HR Zone | Autism in the workplace: Why recognising intersectionality is so important
Blogs 20th April 2020 4 minutes read
Authored by Trevor Phillips, this article was published in The Times on the 6th of April, 2020.
Social and political divisions won’t vanish because of coronavirus — and might actually deepen
Last century, newspaper journalism was described as the first rough draft of history. Today, the number of people attempting the first draft of the history of the coronavirus crisis has been multiplied by the online millions. The impact on decision-makers of social media — occasionally inspired, mostly ill-informed, and often deranged — is immediate. And in their anxiety to come out of it well, ministers and officials are already ensuring their version of events is written into official documents that will be pored over by the inevitable public inquiry.

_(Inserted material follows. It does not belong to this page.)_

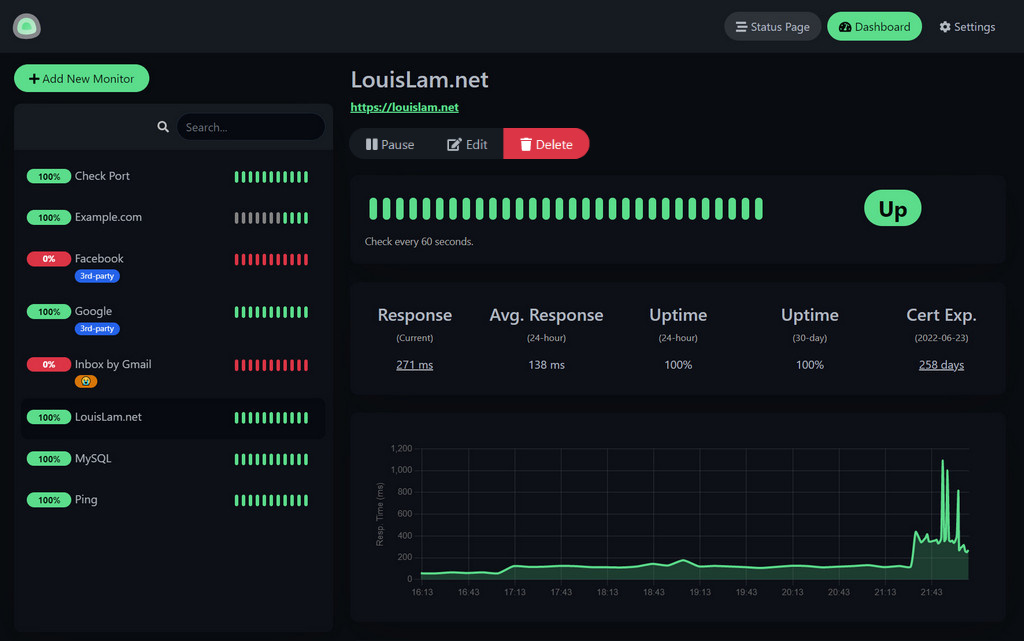Select the Check Port monitor
This screenshot has width=1024, height=641.
102,176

There is great danger here. In an effort to define how history views the emergency and the way it was handled, we risk focusing decision making on the wrong aspects. A central theme of the coverage to date is the way the crisis is bringing everyone together in support of our health professionals, the quiet determination of an army of dedicated key workers who keep the lights on, and the small acts of kindness to people whose names we may not have known a month ago. The Scots have put off their plans for a new independence referendum. Her Majesty has rallied the nation in a rare TV address. This is the glowing version of history that most will understandably want to remember.

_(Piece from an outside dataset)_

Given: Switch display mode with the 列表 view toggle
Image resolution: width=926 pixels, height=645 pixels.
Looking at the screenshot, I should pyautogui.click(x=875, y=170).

But the fact is that moments of social trauma and transformation are never recalled the same way by everyone. “If you remember the 1960s, you weren’t really there” goes the cliché; shorthand for visions of miniskirts, pop stars out of their heads on LSD, and anti-war protests in front of the American embassy in London. But for others the memory is one of crimplene, the first taste of real coffee, and dockers marching in support of Enoch Powell’s infamous “rivers of blood” speech.
Different groups in society experience social dislocation in different ways. Trauma of the kind that most countries are now experiencing has two effects. The first is to accelerate change that is already on the way. A hundred years ago, women’s wartime resilience increased the momentum behind female emancipation.
For most Americans in the Seventies, the Vietnam war was a national humiliation. But it took that war for the US Army, which at the start of the 20th century counted just one black officer among its 25,000 regular and officer classes, to realise that it couldn’t continue to send black GIs to die under an all-white officer corps. Before Vietnam, the idea of a black man, Colin Powell, as America’s top soldier would have seemed impossible; after the war it became inevitable.
The second effect of national trauma is to exacerbate the existing divisions in society, such as urban versus rural. Those who hope that national unity in the face of this crisis might kill off identity politics and other aspects of our culture wars are likely to be disappointed. Different groups will have entered lockdown in very different states of mind; they will endure it differently and they will emerge with very different expectations.
Take gender. Broadly speaking, the 15 million women who work will continue to do so, even under today’s very difficult circumstances, while many of their 17 million male counterparts will be forced into idleness. Of the 63 occupations where more than 85 per cent of those employed are male, most have ceased to operate — laying off more than a million and a half men in the construction, security and transport sectors alone. On the other hand, while time may weigh heavily on the hands of 250,000 female receptionists and beauticians, the million and half women who nurse our sick and care for our elderly must be at their wits’ end, trying to do their jobs as well as look after children and parents.
Elsewhere in the world, where many believe the crisis is better met by communal worship than by individual introspection, nations such as Nigeria, Brazil and South Africa will be harbouring the virus long after it has passed over Europe. It cannot be a coincidence that the proportion of Americans — 44 per cent — who claim that Covid-19 represents some form of divine retribution for man’s sins is very similar to the proportion of the electorate that chose Donald Trump in 2016 and have stuck by him in every opinion poll since.
Even in Britain, members of some faith communities will be caught in an agony of indecision. Fewer than one in three British Christians take part in communal worship once a month but more than half of Sikhs, Muslims and Hindus gather regularly. I have no doubt that the latter are complying with government advice on social distancing in the same way as everyone else. But what may feel like a minor inconvenience to most may be a spiritual privation for others.
The legacy of coronavirus is not going to be the same for everyone. Nor is it set in stone. Some things we cannot influence but others we can. What we tell ourselves now about the trauma we are undergoing will, more than at any other time in our history, determine how well we manage the crisis and how well we emerge from it.
Paradoxically, perhaps the first step to unity is to recognise that there is no single “we”; that our identities may sometimes converge with those of others but often they will not. Let this be an opportunity to walk in each others’ shoes for a moment. We will need to call on all our skills to stay together when the fierce life-and-death urgency of now recedes and normal competition resumes.